Autorzy badania dokonują w nim rozbicia na składowe deflatora cen konsumpcyjnych, czyli w skrócie rozbicia wzrostu cen na: ceny importowe, podatki, koszty płac oraz zyski przedsiębiorstw (nadwyżkę operacyjną brutto). Co ważne, wskazują, że wykonane przez nich ćwiczenie jest obrazem (accounting identity) obecnej sytuacji wynikającym z rachunków narodowych, a nie ciągiem przyczynowo-skutkowym.

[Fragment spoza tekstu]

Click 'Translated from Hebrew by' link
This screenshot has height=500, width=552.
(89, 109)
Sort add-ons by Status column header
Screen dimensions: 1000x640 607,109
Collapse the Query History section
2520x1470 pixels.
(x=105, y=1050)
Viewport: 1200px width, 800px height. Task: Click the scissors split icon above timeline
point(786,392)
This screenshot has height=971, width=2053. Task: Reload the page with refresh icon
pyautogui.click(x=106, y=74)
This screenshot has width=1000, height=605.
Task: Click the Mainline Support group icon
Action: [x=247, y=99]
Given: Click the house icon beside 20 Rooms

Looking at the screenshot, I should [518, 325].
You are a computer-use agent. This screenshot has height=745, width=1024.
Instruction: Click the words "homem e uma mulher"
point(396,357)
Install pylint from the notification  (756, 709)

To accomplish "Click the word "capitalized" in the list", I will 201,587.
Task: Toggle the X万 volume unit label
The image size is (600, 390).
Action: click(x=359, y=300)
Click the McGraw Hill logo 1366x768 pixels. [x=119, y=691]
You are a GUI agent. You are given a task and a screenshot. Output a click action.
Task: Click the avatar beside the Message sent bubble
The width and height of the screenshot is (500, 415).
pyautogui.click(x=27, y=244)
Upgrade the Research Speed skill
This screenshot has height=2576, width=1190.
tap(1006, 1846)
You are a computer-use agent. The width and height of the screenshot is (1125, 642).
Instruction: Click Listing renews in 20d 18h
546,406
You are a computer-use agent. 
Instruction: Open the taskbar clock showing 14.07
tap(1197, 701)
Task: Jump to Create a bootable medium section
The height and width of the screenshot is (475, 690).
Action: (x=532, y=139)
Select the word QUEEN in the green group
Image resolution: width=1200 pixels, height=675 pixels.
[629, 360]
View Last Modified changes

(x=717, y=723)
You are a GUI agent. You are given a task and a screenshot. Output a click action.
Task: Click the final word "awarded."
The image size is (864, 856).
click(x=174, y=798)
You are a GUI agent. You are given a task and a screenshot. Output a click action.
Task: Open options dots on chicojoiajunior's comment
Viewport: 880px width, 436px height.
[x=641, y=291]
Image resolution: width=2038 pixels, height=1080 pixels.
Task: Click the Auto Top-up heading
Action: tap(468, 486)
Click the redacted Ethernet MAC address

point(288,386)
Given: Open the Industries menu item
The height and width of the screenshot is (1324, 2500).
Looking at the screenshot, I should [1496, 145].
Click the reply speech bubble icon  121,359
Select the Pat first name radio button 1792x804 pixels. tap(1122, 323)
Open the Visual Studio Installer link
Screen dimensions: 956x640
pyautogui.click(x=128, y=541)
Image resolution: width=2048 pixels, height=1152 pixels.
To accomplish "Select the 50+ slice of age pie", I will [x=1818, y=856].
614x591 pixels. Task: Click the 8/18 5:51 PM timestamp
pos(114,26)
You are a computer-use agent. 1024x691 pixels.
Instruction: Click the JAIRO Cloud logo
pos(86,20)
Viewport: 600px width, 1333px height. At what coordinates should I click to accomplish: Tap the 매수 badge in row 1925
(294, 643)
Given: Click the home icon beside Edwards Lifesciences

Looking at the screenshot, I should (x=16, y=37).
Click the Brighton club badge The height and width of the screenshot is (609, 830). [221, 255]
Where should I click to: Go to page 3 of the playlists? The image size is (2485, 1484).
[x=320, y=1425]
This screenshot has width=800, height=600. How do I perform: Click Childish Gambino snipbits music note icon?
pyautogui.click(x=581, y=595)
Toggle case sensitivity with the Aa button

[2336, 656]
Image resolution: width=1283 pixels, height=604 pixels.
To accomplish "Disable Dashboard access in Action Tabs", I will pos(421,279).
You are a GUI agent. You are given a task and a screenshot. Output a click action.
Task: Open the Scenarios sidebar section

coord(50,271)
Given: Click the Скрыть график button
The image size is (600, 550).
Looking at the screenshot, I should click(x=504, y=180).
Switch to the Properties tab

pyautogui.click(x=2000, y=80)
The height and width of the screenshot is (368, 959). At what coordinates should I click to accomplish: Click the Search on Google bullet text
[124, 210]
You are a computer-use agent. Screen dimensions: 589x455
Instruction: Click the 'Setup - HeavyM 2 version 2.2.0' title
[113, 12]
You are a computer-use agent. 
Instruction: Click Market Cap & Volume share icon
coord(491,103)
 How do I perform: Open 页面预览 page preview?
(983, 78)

A teraz uwaga, główne wnioski. Autorzy stwierdzają, iż nie ma żadnych oznak skokowego, znaczącego wzrostu rentowności przedsiębiorstw. Nie ma więc żadnego “greedflation”, nie ma spirali marżowo-cenowej. Jest obraz rzeczywistości, który mówi o tym, że firmy lepiej poradziły sobie z inflacją, niż pracownicy, co może wynikać z faktu, iż dostosowanie cen jest procesem szybszym niż dostosowanie płac1. To ważna informacja na wielu poziomach, ale w żaden sposób nie równa z promowanym twierdzeniem, iż firmy *odpowiadają* za inflację.
MAINSTREAM
Czemu więc teoria “greedflation” wchodzi do mainstream? Bo jest mainstream na rękę. Politycy bardzo chętnie przerzucą odpowiedzialność za inflację na przedsiębiorstwa, zamydlając opinii publicznej prawdziwe *przyczyny* inflacji2 i być może budując sobie fundament pod podwyżki podatków dla biznesu. Które skądinąd mogą być słusznym postulatem, biorąc pod uwagę, że inflacja i w konsekwencji wyższe zyski wynikają w dużej mierze ze zbyt agresywnej polityki fiskalnej w odpowiedzi na pandemię, wojnę i kryzys energetyczny (choć badanie IMF akurat takiej tezy nie potwierdza). Sytuacja ta nie powinna jednak prowadzić do powszechnej akceptacji nieprawdziwych i dezinformujących teorii ekonomicznych.
MR
ps. temat spirali marżowo-cenowej ma także wątek polski, którego pominać przy tej okazji nie mogę. Spirala marżowo-cenowa promowana jest bowiem w Polsce mocno przez środowiska skupione wokół teorii MMT (Modern Monetary Theory) czy grupy, jak sami siebie nazywają, ekonomistów heterodoksyjnych. Grupy, która na sztandary bierze sobie walkę o prawa pracowników. O ile temat ten jest mi bliski i dobrze, że powstają tego typu organizacje, to cel w tym wypadku nie uświęca środków. Bo czy osoba świadomie naciągająca dane pod odgórnie zdefiniowaną tezę to jeszcze ekonomista, czy już aktywista?